Root caps (RC) are the terminal tissue of roots of most plants (Barlow 2003). The root cap is divided between the apical part (Columella) and the lateral part (lateral root cap) this tissues originate from different intials. The lateral root cap is tought to be involved in the control of the root meristem size (Werner et al 2003). The columella contains statocytes (i.e. gravity perceiving cells). Some basic functions relating to root biology, such as lubrication of root growth and gravitropism, were ascribed to RCs by Haberlandt (1914, reviewed in Barlow 1975). Within the past 25 years, however, the functions of the RC have been shown to be considerably more diverse and to include regulation of many aspects of root development (Scheres et al . 1996; Tsugeki & Federoff 1999). The RC perceives and processes many environmental stimuli, and mediates the direction of root growth accordingly. Gravity (gravitropism), light (phototropism), obstacles (thigmotropism), gradients of temperature (thermotropism), humidity (hydrotropism), ions and other chemicals (chemotropism) are all examples of environmental stimuli that are perceived and processed by the cap (Hasenstein & Evans 1988; Ishikawa & Evans 1990; Okada & Shimura 1990; Fortin & Poff 1991; Takahashi 1997; Eapen et al . 2003).

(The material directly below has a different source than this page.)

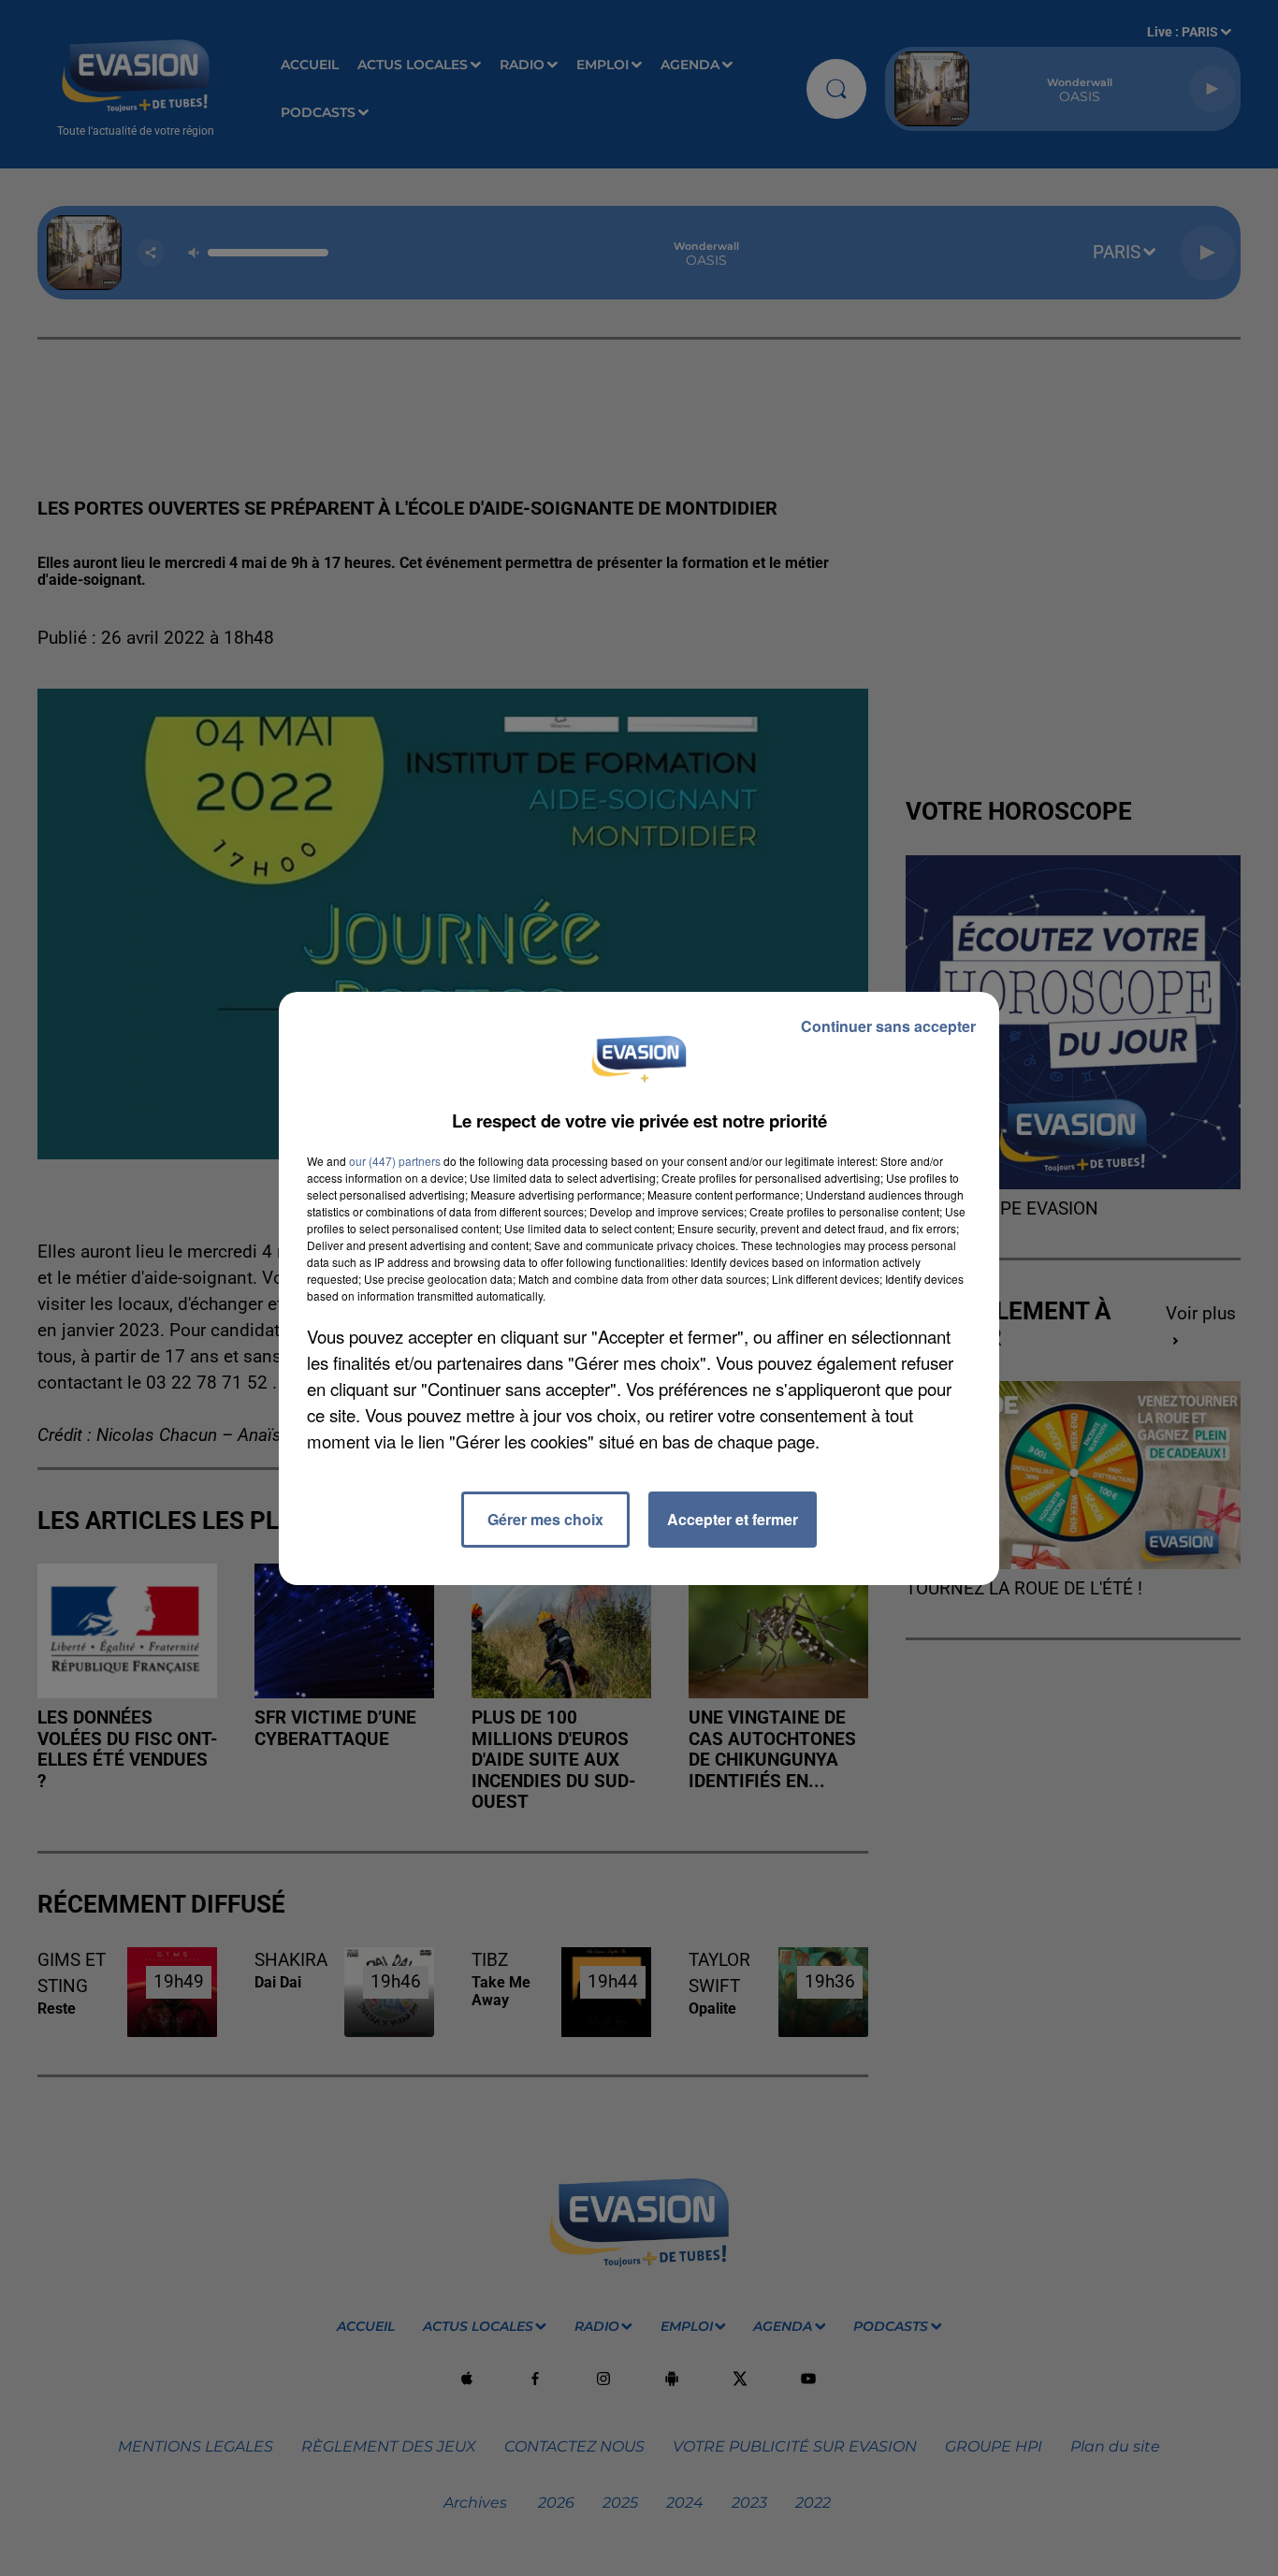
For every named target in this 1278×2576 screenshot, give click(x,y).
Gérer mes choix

In roots with a ‘closed’ type of construction, such as maize (Fig. 1a) and Arabidopsis , a distinct cap meristem with a set of RC initials (RCI) is present. The initial layer consists of the most rapidly dividing and least differentiated cells in the RC. As new RC cells are produced by the RCI, these derivatives are displaced through the RC until they are finally released into the soil as border cells (Hawes & Lin 1990; Hawes et al . 2003). During their passage to the outside of the cap, cells change from statocytes (i.e. gravity perceiving cells) into secretory cells which produce mucilage, and then finally differentiate into border cells which detach from the cap (Barlow 1975; Hawes & Lin 1990). If these cells are allowed to accumulate, and are prevented from being sloughed off (e.g. by suspending the root in air), the RC meristem ceases to produce new cells, suggesting communication between border cells and the RCI (Hawes & Lin 1990; Brighman et al . 1998). There is also evidence that the RCI communicate with adjacent cells located basally in the root proper. If the cap is excised, the adjacent root tissues alter their development and regenerate a new cap (Barlow 1974; Feldman 1976). The new cap regenerates from a population of previously mitotically inactive root cells located at the tip of the root proper and designated as a quiescent centre (QC). In experiments in which both the RC and QC are together excised a new RC reforms, but not until after a new QC re-develops from an even more proximal portion of the root, suggesting that the QC functions as an architectural template (Barlow 1976), because it mainly retards cell differentiation, and not cell division (Feldman 1976, 1998). Recent work using laser ablation to destroy one or more QC cells in Arabidopsis roots has extended this view (van den Berg et al . 1997).
Genetic ablation of RC cells in Arabidopsis has revealed that the roots of transgenic plants (carrying a RC-specific promoter that directs the expression of a diphteria toxin Achain gene [DT-A tsM ]) have more lateral roots, and these, in turn, are more highly branched than those of wild-type plants (Tsugeki & Federoff 1999). This may indicate that the RC is a complex and dynamic tissue essential for normal root development. Tsugeki & Fedoroff (1999) propose that there is an auxin sink in the RC or that access to the sink is through the RC auxin transport system. Recently, AtPIN4 , a novel member of the PIN family of putative auxin efflux carriers, has been linked to the establishment of an auxin sink in the RCI that is essential for auxin distribution and patterning (Friml et al . 2002).